How does STEGLATRO work?
Mechanism of action
SGLT-2 is the predominant transporter responsible for reabsorption of glucose from the glomerular filtrate back into the circulation. STEGLATRO is a potent selective and reversible inhibitor of SGLT-2. By inhibiting SGLT-2, STEGLATRO reduces renal reabsorption of filtered glucose and lowers the renal threshold for glucose, and thereby increases urinary glucose excretion.1
What is STEGLUJAN?2
STEGLUJAN 5 mg/100 mg film-coated tablets
Each tablet contains 5 mg ertugliflozin (as ertugliflozin L-pyroglutamic acid) and 100 mg sitagliptin (as sitagliptin phosphate monohydrate).
STEGLUJAN 15 mg/100 mg film-coated tablets.
Each tablet contains 15 mg ertugliflozin (as ertugliflozin L-pyroglutamic acid) and 100 mg sitagliptin (as sitagliptin phosphate monohydrate).
STEGLUJAN is indicated in adults aged 18 years and older with type 2 diabetes mellitus as an adjunct to diet and exercise to improve glycaemic control:
- when metformin and/or a sulphonylurea (SU) and one of the monocomponents of Steglujan do not provide adequate glycaemic control.
- in patients already being treated with the combination of ertugliflozin and sitagliptin as separate tablets.
Please consult the full SPC for contraindications, warnings and precautions against the use of Steglatro and Steglujan.

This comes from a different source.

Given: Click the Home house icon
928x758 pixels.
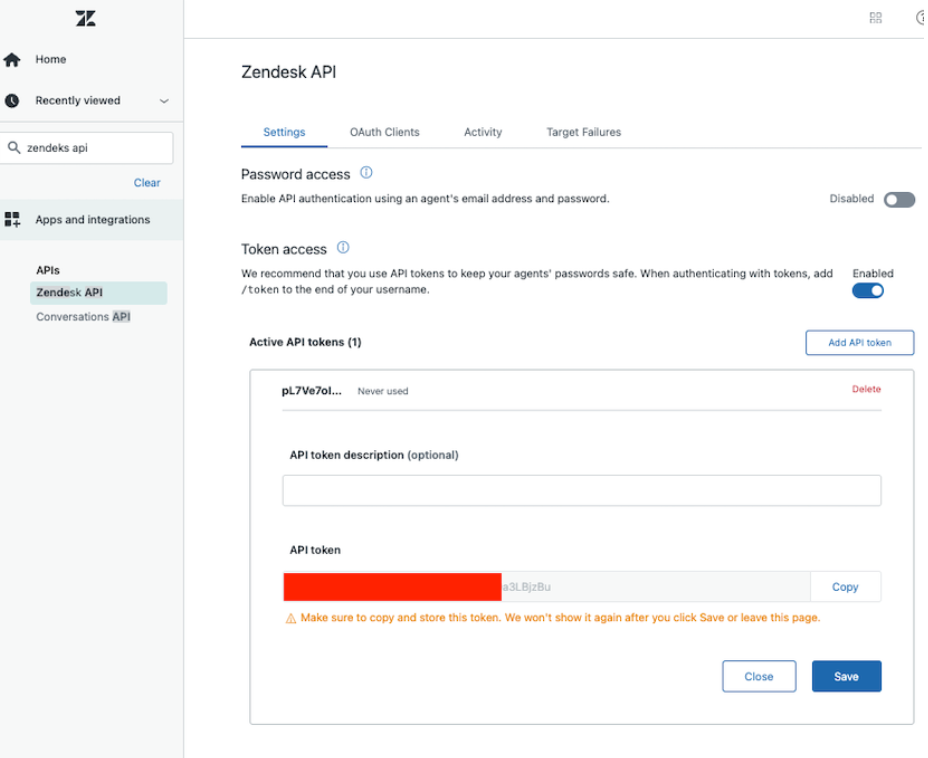Looking at the screenshot, I should [12, 60].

- Steglatro/Steglujan should not be used in patients with type 1 diabetes.
- Volume depletion: Symptomatic hypotension may occur upon initiation of therapy, particularly in patients with impaired renal function. Assess volume status prior to initiation. Consider temporary interruption of therapy if volume depletion occurs.
- Diabetic ketoacidosis: Use with caution in patients at risk of DKA. If DKA is suspected or diagnosed, discontinue Steglatro/Steglujan. Interrupt therapy in patients hospitalised for major surgical procedures or acute serious medical illness. Monitor these patients’ ketone levels (preferably in blood). Steglatro/Steglujan may be restarted when ketone levels are normalised, and patient is stabilised.

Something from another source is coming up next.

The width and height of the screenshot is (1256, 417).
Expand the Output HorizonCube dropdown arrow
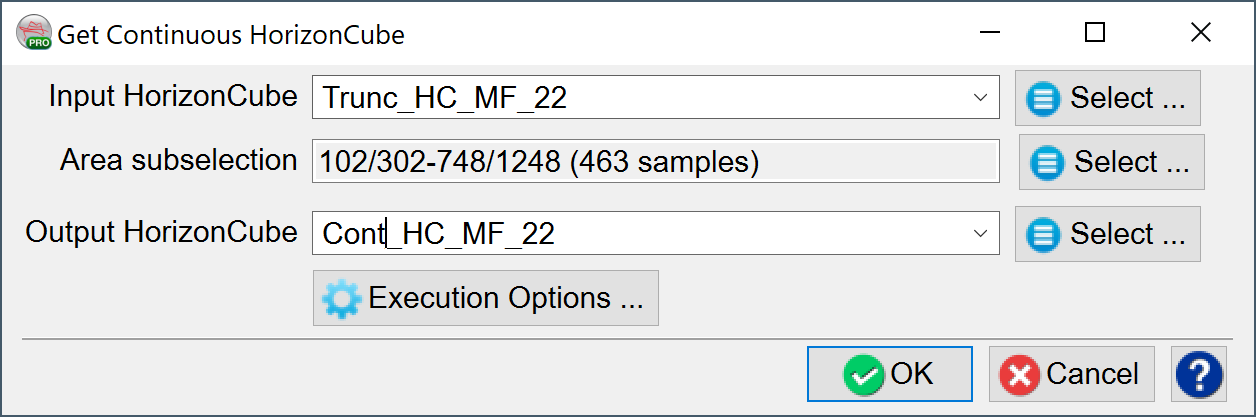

- Hypoglycaemia: When Steglatro/Steglujan is used in combination with insulin or an insulin secretagogue, a lower dose of insulin or the insulin secretagogue may be required to reduce the risk of hypoglycaemia.
- Renal impairment: Assessment of renal function is recommended prior to initiation of Steglatro and Steglujan and periodically thereafter. Initiation of these medicinal products are not recommended for patients with an estimated glomerular filtration rate (eGFR) less than 45 mL/min/1.73 m2 or CrCl less than 45 mL/min. Steglatro should be discontinued when eGFR is persistently less than 30 mL/min/1.73 m2 or CrCl is persistently less than 30 mL/min. Steglujan should be discontinued when eGFR is persistently less than 45 mL/min/1.73 m2 or CrCl is persistently less than 45 mL/min. Steglatro/Steglujan should not be used in patients with severe renal impairment, with end-stage renal disease (ESRD), or receiving dialysis.

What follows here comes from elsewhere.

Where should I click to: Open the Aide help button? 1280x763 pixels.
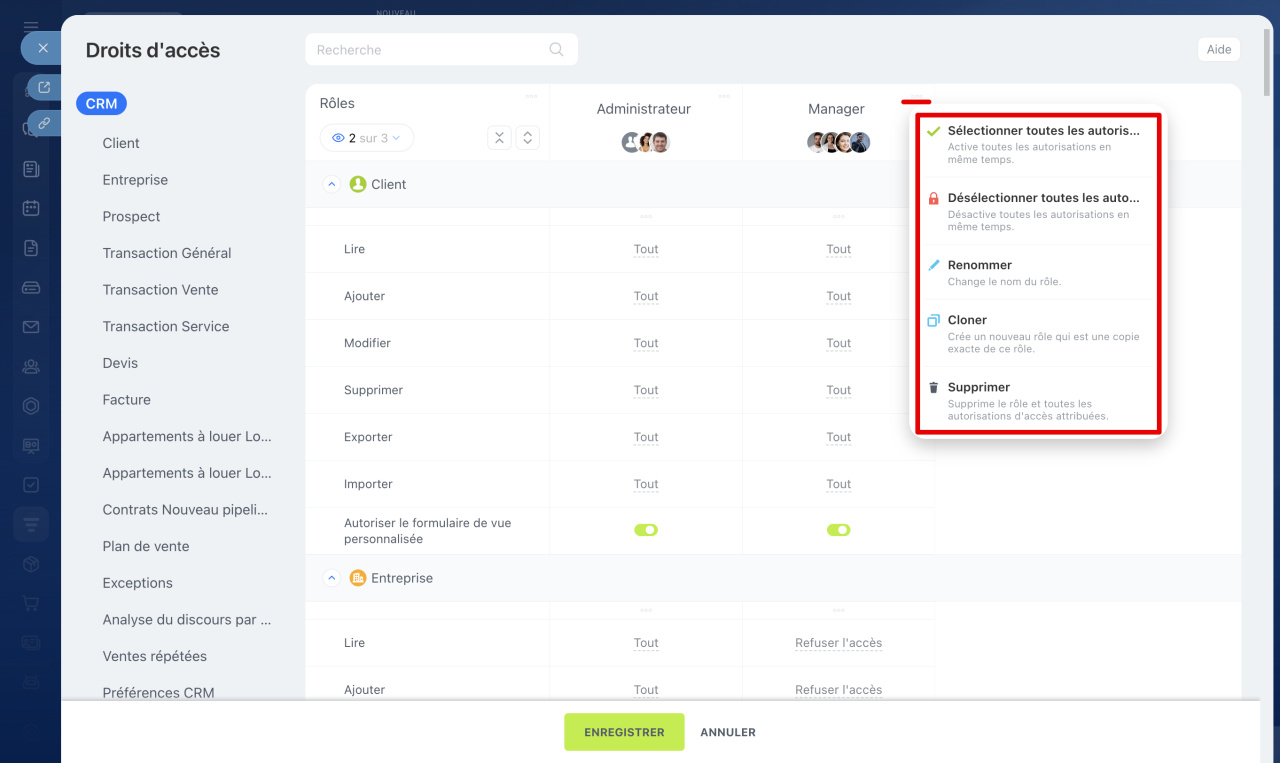(x=1218, y=50)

- Lower limb amputations: Before initiating ertugliflozin, consider factors in the patient history that may increase the risk for amputation. In a long-term cardiovascular outcomes study of ertugliflozin added to existing therapy in patients with type 2 diabetes and with a history of established cardiovascular disease, the occurrence of non-traumatic lower limb amputations was reported with event rates of 4.7, 5.7 and 6.0 events per 1,000 patient-years in the placebo, ertugliflozin 5mg and ertugliflozin 15mg arms, respectively.
- For Steglujan only: Acute pancreatitis: Use of dipeptidyl peptidase-4 (DPP‑4) inhibitors has been associated with a risk of developing acute pancreatitis. If pancreatitis is suspected, Steglujan and other potentially suspect medicinal products should be discontinued; if acute pancreatitis is confirmed, Steglujan should not be restarted. Caution should be exercised in patients with a history of pancreatitis.
Please consult the full SPC for contraindications, warnings and precautions against the use of Steglatro/Steglujan.
- Steglatro Summary of Product Characteristics,
Date of revision of text: November 2021.
- Steglujan of Product Characteristics,
Date of revision of text: November 2021.